Toymaker Mattel has shelved plans to build an “all-in-one voice-controlled smart baby monitor,” after complaints about the device were raised by privacy advocates and child psychologists. According to a report from The Washington Post, the company said in a statement that the device, named Aristotle, did not “fully align with Mattel’s new technology strategy” and would not be “[brought] to the marketplace.”
Aristotle was unveiled back in January this year by Mattel’s Nabi brand. It combined the smart speaker and digital assistant functionality of Amazon’s Echo with a connected camera that acted as a baby monitor. But the Aristotle was intended to be a much more active presence in children’s lives than an Echo speaker, with Mattel claiming it would read them bedtime stories, soothe them if they cried in the night, and even teach them their ABCs.

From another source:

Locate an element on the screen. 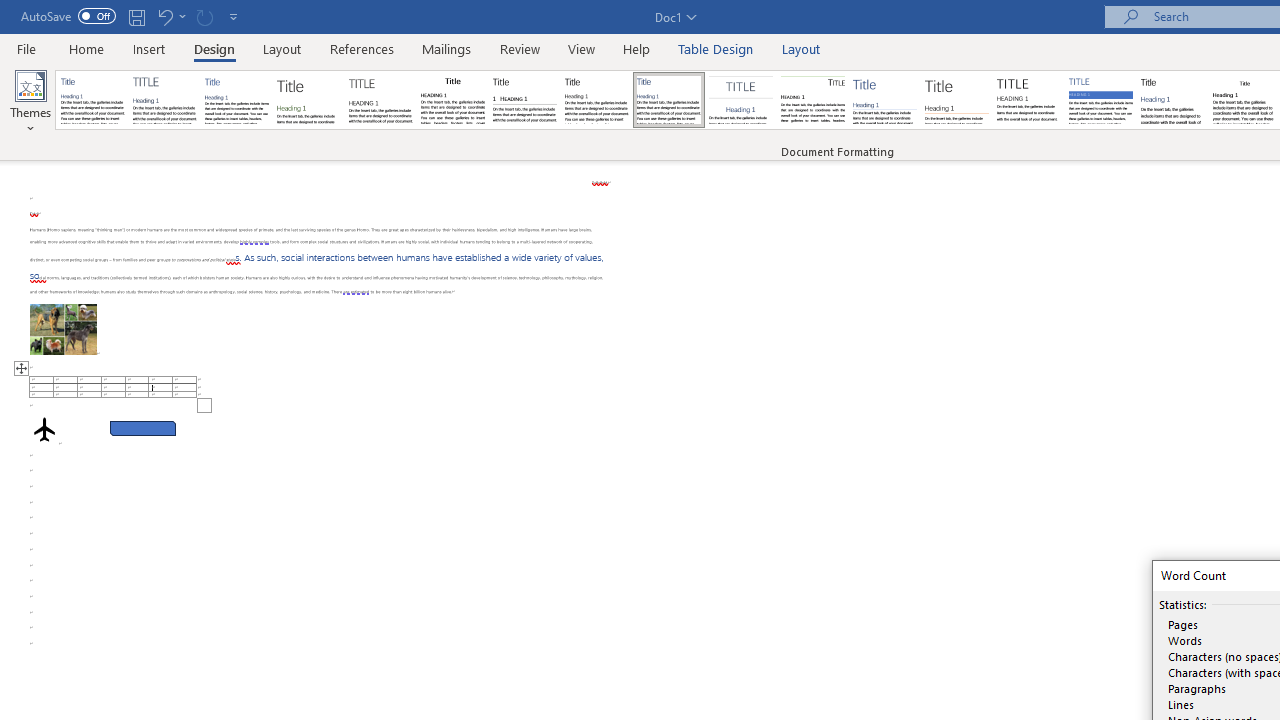 The image size is (1280, 720). 'Basic (Elegant)' is located at coordinates (165, 100).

A petition asking Mattel not to release the Aristotle gained more than 15,000 signatories. It was organized by the nonprofit Campaign for a Commercial-Free Childhood, which said the device not only infringed on children’s privacy by collecting their data, but could have an unknown effect on their psychological development. Politicians also added their voices to the chorus of dissent, with Senator Edward J. Markey and Representative Joe Barton sending Mattel a letter asking how they would protect children’s data. (Mattel says the device would have used encryption to keep private information safe and promised not to sell data to advertisers.)
For some complainants though, the objections were more deep-rooted: that the Aristotle encouraged parents to use technology as a substitute for human interaction.
“My main concerns about this technology — apart from the privacy concerns that [Markey and Barton] are trying to address — is the idea that a piece of technology becomes the most responsive household member to a crying child, a child who wants to learn, or a child’s play ideas,” pediatrician Jennifer Radesky, author of the American Association of Pediatrics’ 2016 media guidelines for children aged zero to six years old, told The Washington Post.
With the proliferation of voice-activated electronics, this is becoming an increasingly common concern. Studies have shown children tend to believe robots are “social beings” with “mental states,” and interact with them accordingly. Anecdotal reports of Alexa “teaching” children to be rude (by not requiring that they say “please” and “thank you”) are also common. Parents have long worried about the effects of smartphones and tablets on young children, but voice interfaces allow this relationship with the digital world to begin at a younger age. Artificial intelligence also makes these experiences richer and more engaging.
Just yesterday, Google released an AI-powered camera that’s designed to automatically snap the most interesting pictures of children and pets. It’s not designed to interact with children directly, but shows the increasing use of technology as a mediating presence between adults and offspring. The Aristotle may have been shelved, but its replacement is probably already in development.